* [Problem description]
Output the lines of the entries from the line containing "This screenshot has width=1024, height=545." through the line containing "pyautogui.click(x=1504, y=30)", inclusive, as a JSON list of strings with one string per line and blank lines omitted.

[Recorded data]
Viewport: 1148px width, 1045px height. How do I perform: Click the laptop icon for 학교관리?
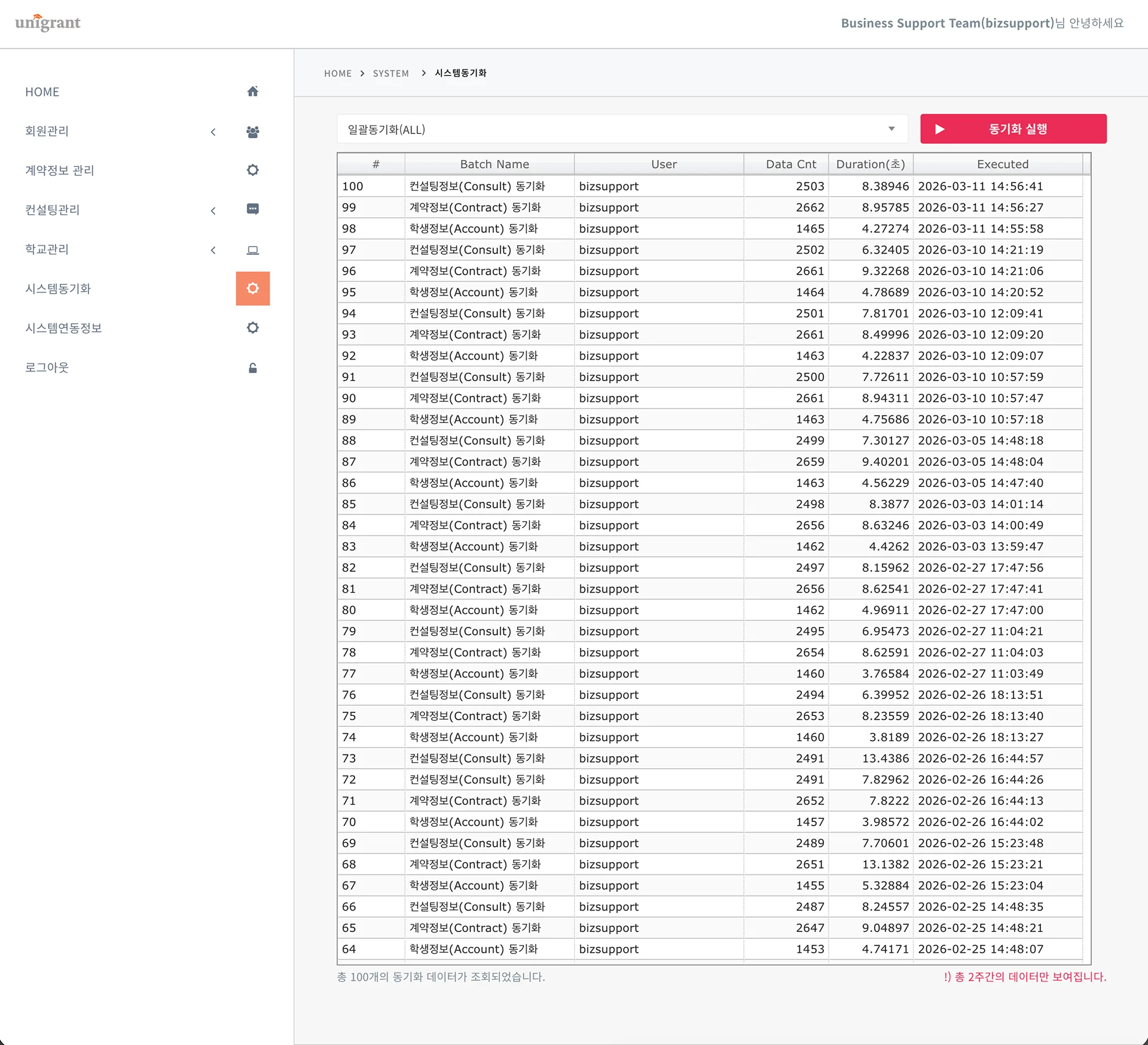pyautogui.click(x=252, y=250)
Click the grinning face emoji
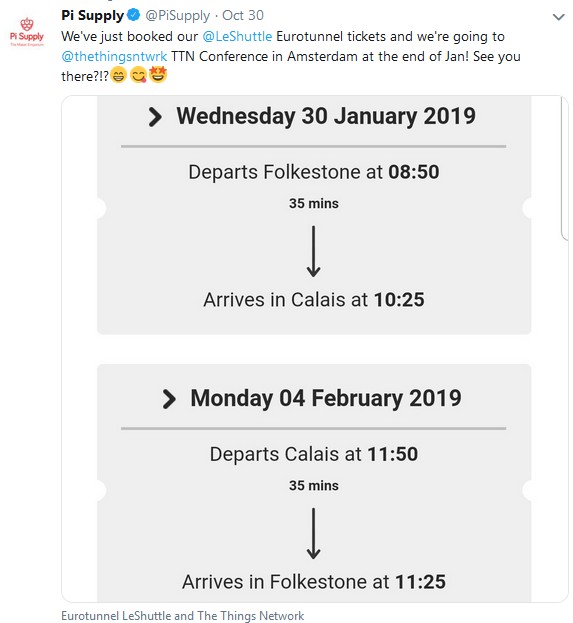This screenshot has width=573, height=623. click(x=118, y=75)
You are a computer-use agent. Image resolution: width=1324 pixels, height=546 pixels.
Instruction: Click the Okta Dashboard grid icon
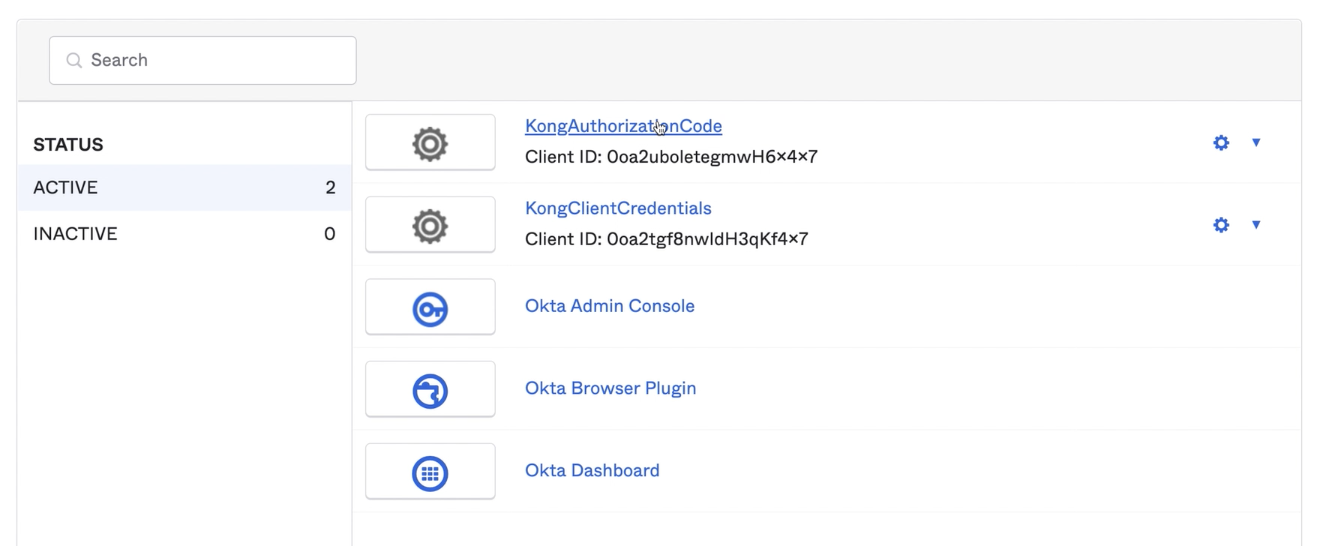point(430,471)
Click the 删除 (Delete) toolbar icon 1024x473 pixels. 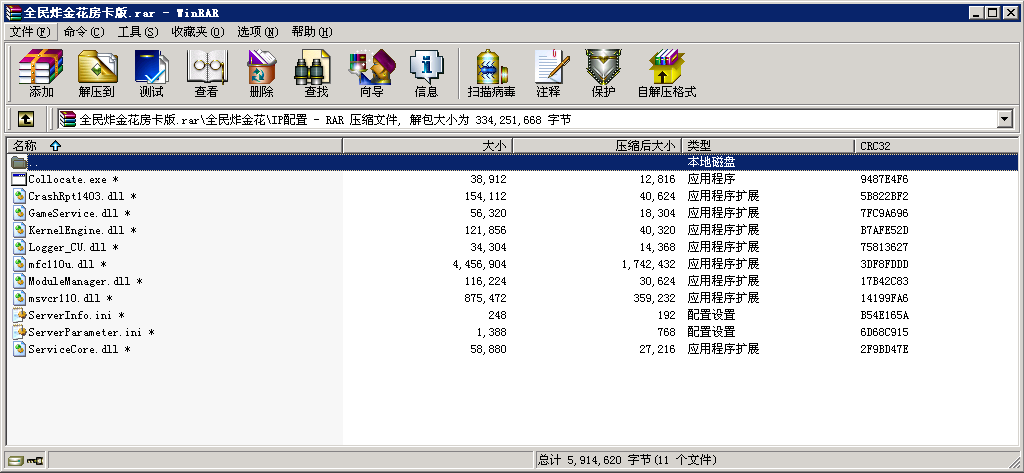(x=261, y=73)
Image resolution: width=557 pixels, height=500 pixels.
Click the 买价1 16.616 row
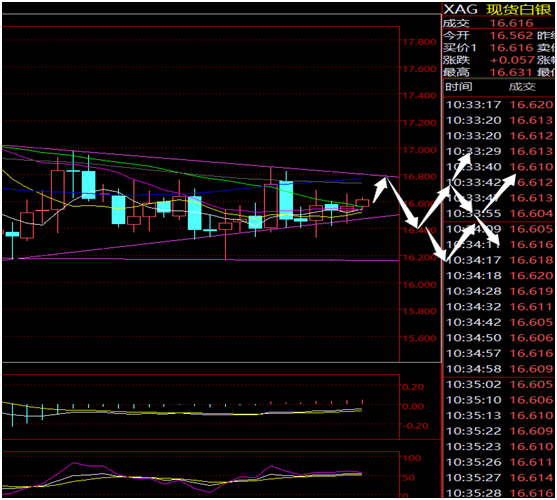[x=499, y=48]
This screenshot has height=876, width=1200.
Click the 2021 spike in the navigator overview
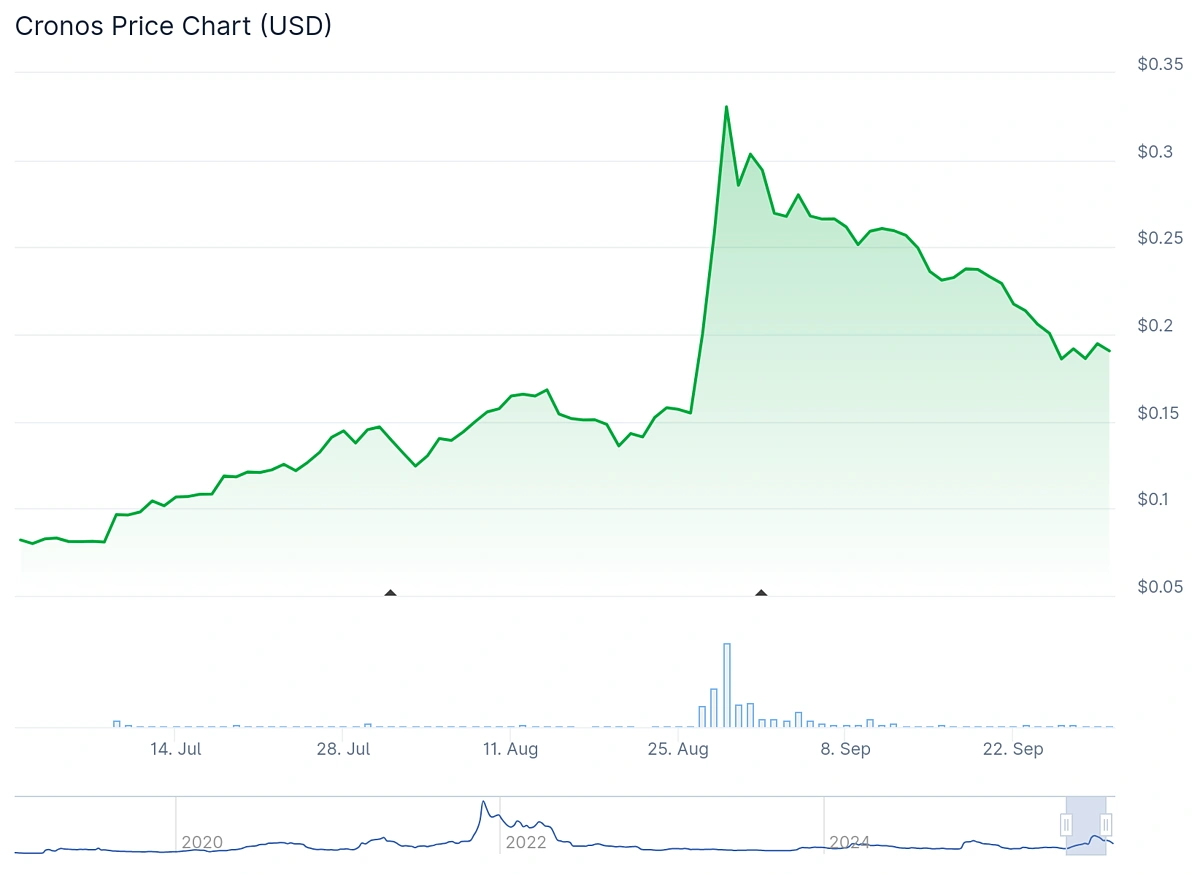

...

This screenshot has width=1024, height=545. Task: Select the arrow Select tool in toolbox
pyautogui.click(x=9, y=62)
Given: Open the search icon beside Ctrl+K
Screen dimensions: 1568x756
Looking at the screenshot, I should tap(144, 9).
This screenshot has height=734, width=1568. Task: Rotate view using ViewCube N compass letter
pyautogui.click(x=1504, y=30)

* [Written response]
[
  "This screenshot has width=1024, height=545. Task: Select the arrow Select tool in toolbox",
  "pyautogui.click(x=9, y=62)",
  "Given: Open the search icon beside Ctrl+K",
  "Screen dimensions: 1568x756",
  "Looking at the screenshot, I should tap(144, 9).",
  "This screenshot has height=734, width=1568. Task: Rotate view using ViewCube N compass letter",
  "pyautogui.click(x=1504, y=30)"
]